The principle of corneal cross-linking involves the photochemical strengthening of the corneal stroma by inducing new covalent bonds between collagen fibrils. This is achieved through the combined application of riboflavin (vitamin B2) as a photosensitizer and Ultraviolet-A (UVA) light at a wavelength of 365-370 nm. Riboflavin penetrates the corneal stroma and, upon UVA exposure, generates reactive oxygen species that catalyze the formation of cross-links between collagen molecules. This enhances biomechanical rigidity, increases resistance to enzymatic degradation, and stabilizes the corneal architecture.

The standard “Dresden protocol,” developed in the early 2000s, remains the most widely used technique for CXL. It involves epithelial removal (epithelium-off or “epi-off”) to facilitate stromal absorption of riboflavin, followed by 30 minutes of UVA irradiation at 3 mW/cm². Numerous studies have validated the efficacy of this method in halting keratoconus progression, improving uncorrected and best-corrected visual acuity, and inducing mild flattening of the corneal curvature as measured by keratometry. Long-term data spanning over 10 years demonstrate sustained stability and low rates of adverse events.

Despite its success, the epithelium-off technique is associated with transient discomfort, risk of infection, corneal haze, and delayed epithelial healing. To address these limitations, alternative protocols such as transepithelial (epi-on) CXL and accelerated CXL have been developed. Transepithelial techniques preserve the epithelium and reduce patient discomfort and recovery time, though penetration of riboflavin is often suboptimal, potentially compromising efficacy. Various enhancers and iontophoresis techniques have been explored to improve riboflavin delivery without removing the epithelium.

Accelerated CXL shortens treatment duration by increasing UVA intensity while reducing exposure time, based on the Bunsen-Roscoe law of reciprocity. Protocols such as 9 mW/cm² for 10 minutes or 18 mW/cm² for 5 minutes have shown comparable outcomes in some studies, though debate continues regarding the depth of cross-linking and long-term results. Customization of CXL parameters, including pulsed light protocols and personalized irradiation patterns, is an evolving area of research aimed at optimizing treatment for various stages and morphologies of keratoconus.

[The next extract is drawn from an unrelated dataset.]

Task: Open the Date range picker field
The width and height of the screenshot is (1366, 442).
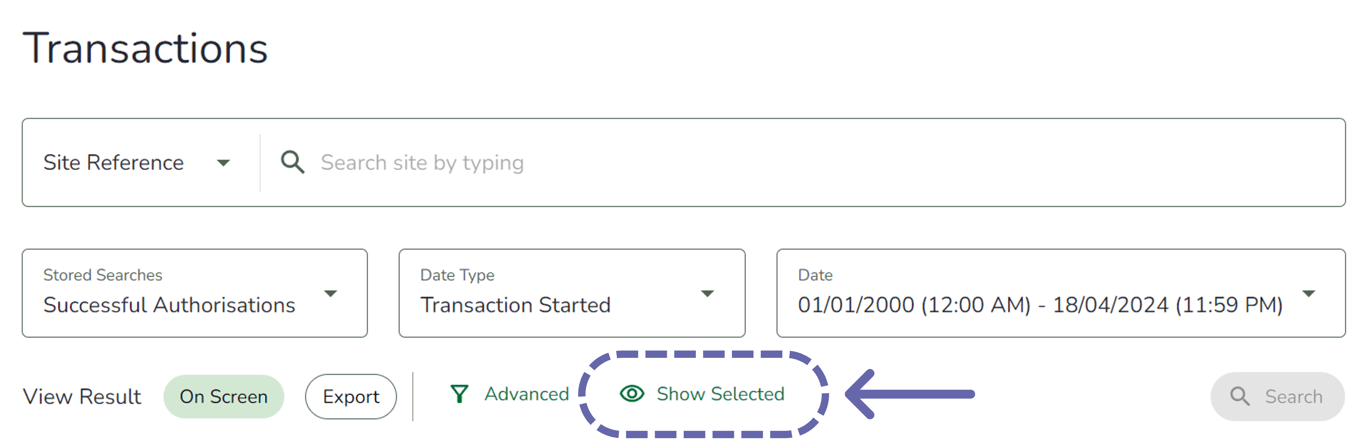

Indications for CXL extend beyond classic keratoconus to include pellucid marginal degeneration, post-LASIK ectasia, and iatrogenic or traumatic corneal weakening. Pediatric patients, who typically experience more rapid disease progression, particularly benefit from early CXL intervention. Studies in younger populations show high success rates in halting keratoconus progression, with improved functional vision and minimal complications when appropriately performed.

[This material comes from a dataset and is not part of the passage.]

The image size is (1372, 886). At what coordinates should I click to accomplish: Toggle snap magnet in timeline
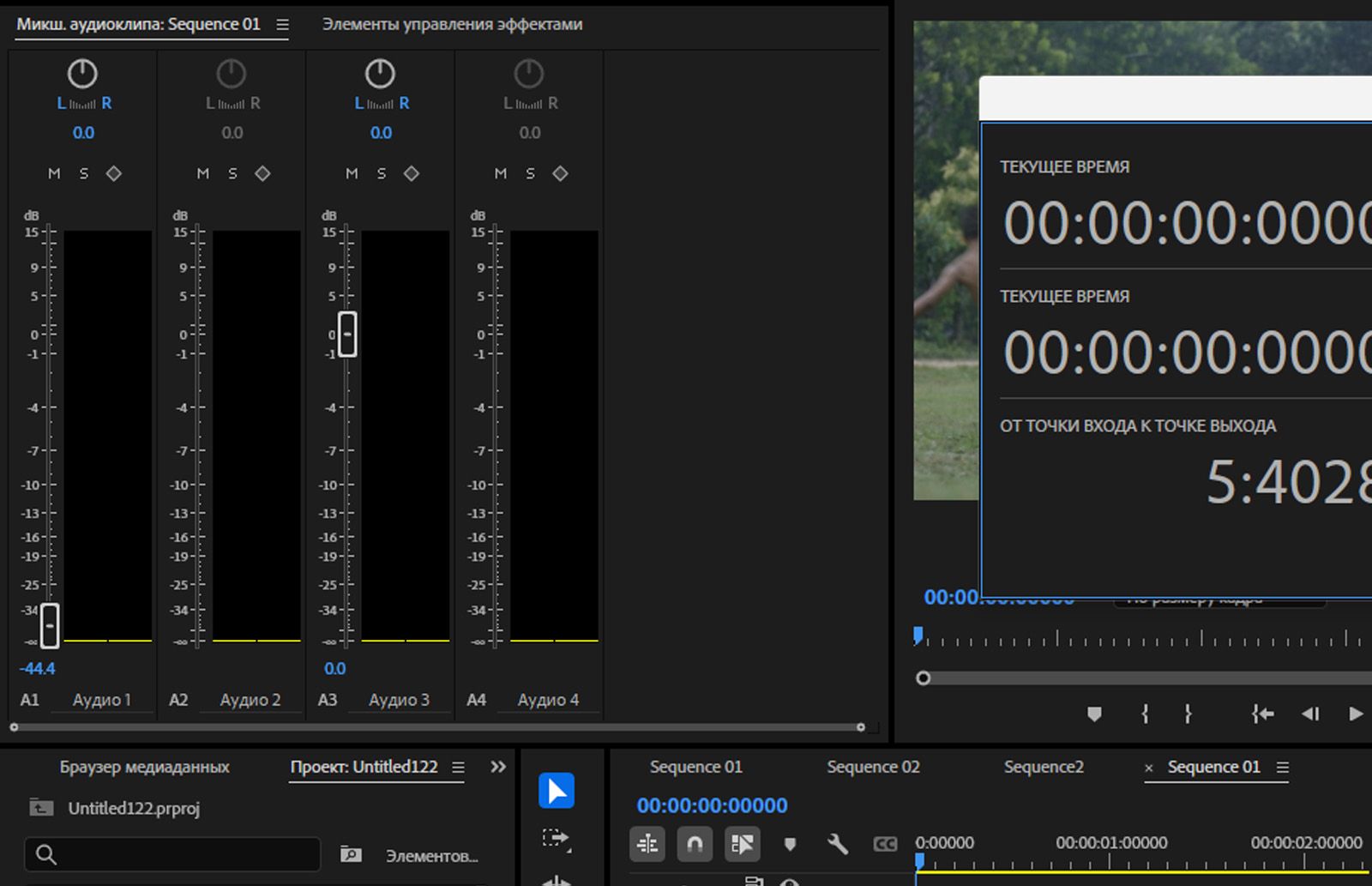[695, 845]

Combining CXL with refractive or therapeutic procedures has also gained traction. Simultaneous or sequential CXL with topography-guided Photorefractive Keratectomy (PRK), intracorneal ring segment implantation, or phakic intraocular lens insertion can enhance visual outcomes and reduce dependence on corrective lenses. Such combination therapies aim not only to stabilize the disease but also to rehabilitate vision and improve corneal regularity. However, careful patient selection and timing are crucial to minimize complications.

Safety is a key consideration in CXL. While the procedure is generally well-tolerated, potential complications include persistent epithelial defects, corneal haze, endothelial cell damage, and rarely, infectious keratitis. Corneal thickness plays a vital role in procedural planning, with a minimum of 400 μm typically required to protect the endothelium from UVA toxicity. Newer protocols, such as hypoosmolar riboflavin solutions or contact lens-assisted CXL, have expanded eligibility for patients with thinner corneas.